Furthermore, patients could incur greater out-of-pocket costs, because the Part B system allows Medicare beneficiaries to acquire secondary insurance to help pay for their share of costs. “Part D doesn’t have that, and there’s a coverage gap. So, not only are these drugs potentially going to be delayed, but they’ll also be more expensive.”

Feldman agreed, saying that, “Part of the reason we have so many patients taking biologics through Part B is because they cannot afford it in Part D. So, this would be really and news to switch these patients form Part B to Part D, and some of these utilization management tools [exist] because there are pharmacy benefit managers [PBMs] involved in Part D.”

Pharmacy Benefit Managers

Feldman took PBMs to task for rebating practices that have effectively kept cost-saving biosimilars from competing in the marketplace.

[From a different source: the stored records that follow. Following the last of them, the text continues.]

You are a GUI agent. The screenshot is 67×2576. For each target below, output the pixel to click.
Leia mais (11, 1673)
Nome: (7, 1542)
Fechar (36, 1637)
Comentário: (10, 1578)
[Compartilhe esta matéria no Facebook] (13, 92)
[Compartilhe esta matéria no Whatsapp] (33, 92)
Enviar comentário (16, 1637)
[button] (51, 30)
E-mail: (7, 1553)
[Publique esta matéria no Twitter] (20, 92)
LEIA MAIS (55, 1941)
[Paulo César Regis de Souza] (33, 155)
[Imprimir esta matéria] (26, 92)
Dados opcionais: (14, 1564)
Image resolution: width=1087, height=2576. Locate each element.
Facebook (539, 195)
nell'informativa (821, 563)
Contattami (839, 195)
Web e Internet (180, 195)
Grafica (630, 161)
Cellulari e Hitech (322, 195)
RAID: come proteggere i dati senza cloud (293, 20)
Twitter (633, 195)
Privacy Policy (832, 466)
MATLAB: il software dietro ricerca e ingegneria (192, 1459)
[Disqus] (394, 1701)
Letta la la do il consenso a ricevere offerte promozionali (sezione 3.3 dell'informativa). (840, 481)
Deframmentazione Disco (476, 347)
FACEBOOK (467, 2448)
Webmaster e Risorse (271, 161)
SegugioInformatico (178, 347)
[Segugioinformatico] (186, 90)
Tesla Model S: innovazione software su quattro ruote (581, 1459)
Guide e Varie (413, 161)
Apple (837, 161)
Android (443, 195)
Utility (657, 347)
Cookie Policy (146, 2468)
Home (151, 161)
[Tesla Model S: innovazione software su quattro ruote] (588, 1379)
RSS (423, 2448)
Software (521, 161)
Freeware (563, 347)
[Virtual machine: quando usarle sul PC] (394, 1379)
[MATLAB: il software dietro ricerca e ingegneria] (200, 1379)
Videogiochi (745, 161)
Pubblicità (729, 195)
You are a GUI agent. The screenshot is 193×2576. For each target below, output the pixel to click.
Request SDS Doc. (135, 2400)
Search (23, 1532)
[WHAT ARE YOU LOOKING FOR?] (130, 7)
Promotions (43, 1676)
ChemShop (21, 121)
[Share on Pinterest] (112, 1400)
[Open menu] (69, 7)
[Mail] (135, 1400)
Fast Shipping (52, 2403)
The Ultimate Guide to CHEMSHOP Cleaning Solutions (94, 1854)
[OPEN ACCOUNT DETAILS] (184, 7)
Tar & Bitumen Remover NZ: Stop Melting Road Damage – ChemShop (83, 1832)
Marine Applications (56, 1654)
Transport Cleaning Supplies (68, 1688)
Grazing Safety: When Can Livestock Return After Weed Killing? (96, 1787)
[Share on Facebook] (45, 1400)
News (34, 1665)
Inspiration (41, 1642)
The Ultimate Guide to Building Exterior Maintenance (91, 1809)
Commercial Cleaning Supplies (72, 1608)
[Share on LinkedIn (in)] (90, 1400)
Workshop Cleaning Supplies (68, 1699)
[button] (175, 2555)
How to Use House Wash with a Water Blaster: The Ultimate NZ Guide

“When I testified before the FDA on one of the biosimilars,” said Feldman, “I said we can fast track the biosimilars all we want. We can get them out there and get them approved, but not one person in this country will take it, unless it’s covered under their insurance. As cheaply as we can make them and distribute them, no one is going to take it.” In a marketplace where PBMs structure formularies around the highest rebates, she said, the system incentivizes high list prices for drugs.

Winegarden agreed, saying that, “No one has an incentive to have a lower price, and then we wonder why we have higher prices,” and that’s bad news for patients. “Even though the system is finding some sort of efficiency, patients when they go to the drug counter are footing that bill,” he said.